About this Event
Join us for a conversation with Kaitlyn Tiffany to celebrate her new book, the untold story of the women who debunked the Warren Report. The conversation will be followed by a signing.
PLEASE NOTE: RSVPs are encouraged but not required. Seating is limited and will be first come, first served. Doors open at 5:30 pm.
Can't attend? (please specify that you would like it signed in the comments box at checkout).
The remarkable untold story of a network of amateur researchers who debunked the Warren Report, raising questions about JFK's assassination that remain unanswered to this day—a riveting history of obsession, heartbreak, and the myth of the great American century from an Atlantic staff writer.
"So interesting and so well told."—Liza Mundy, New York Times bestselling author of Code Girls and The Sisterhood.
In the winter of 1967, the official story of the Kennedy assassination was under threat.
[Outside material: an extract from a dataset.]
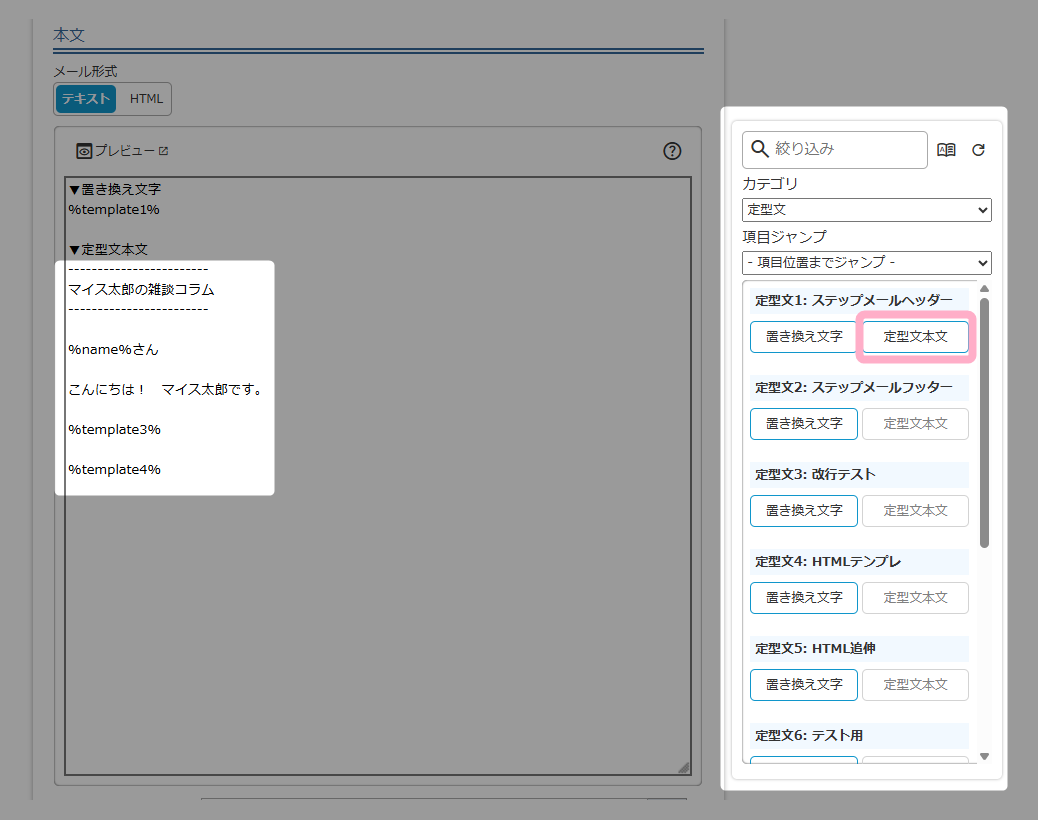Open the カテゴリ dropdown showing 定型文
This screenshot has width=1038, height=820.
coord(866,210)
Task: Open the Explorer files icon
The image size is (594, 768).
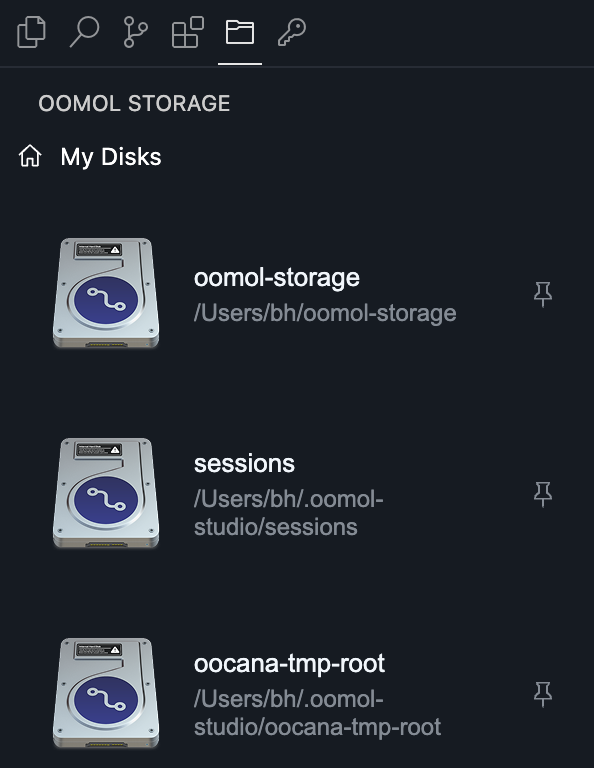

A scattered group of Americans had pointed to major problems with the report prepared by President Johnson’s hand-picked Warren Commission. Most surprising to some, “the typical ‘sleuth’ was more the concerned housewife than the big city hustler.” The women questioning the report, as one journalist observed, outnumbered the men two-to-one. Politicians and reporters referred to these women as “scavengers,” suggesting they were bored or eccentric women with M**der-mystery fixations or crushes on the deceased President Kennedy.
In The Housewives Underground, Kaitlyn Tiffany resurrects the story of Maggie Field, Shirley Martin, and Sylvia Meagher after decades of dismissal. Shirley Martin traveled frequently to Dallas, enlisted her children to help interview key witnesses, and irritated J. Edgar Hoover with her "antagonistic" attitude toward the FBI. Maggie Field hosted a screening of a bootleg copy of the Zapruder film and fundraised for a new investigation. And at the center of the story is Sylvia Meagher—a born-and-raised New Yorker who lived in the Village and worked at the United Nations, was devoted to the ballet and the Mets, cultivated fierce friendships and firm grudges, and dedicated twenty-five years to her conviction that the whole truth of JFK’s assassination had not been told.
Meticulously researched and engrossing, The Housewives Underground takes readers through the turbulent 1960s and 1970s—a time when more Americans began questioning what the government was telling them—revealing the incredible lives of Sylvia and her fellow so-called “Housewives” and bringing to light the crucial, overlooked role they played in asking the first, hardest questions about one of the most shocking events in American history.
Kaitlyn Tiffany is a staff writer at The Atlantic and the author of Everything I Need I Get from You: How Fangirls Created the Internet as We Know It. She is also the co-author, with Lizzie Plaugic, of the collection On Nobody Famous: Guesting, Gossiping, Gallivanting. She lives in Brooklyn, New York.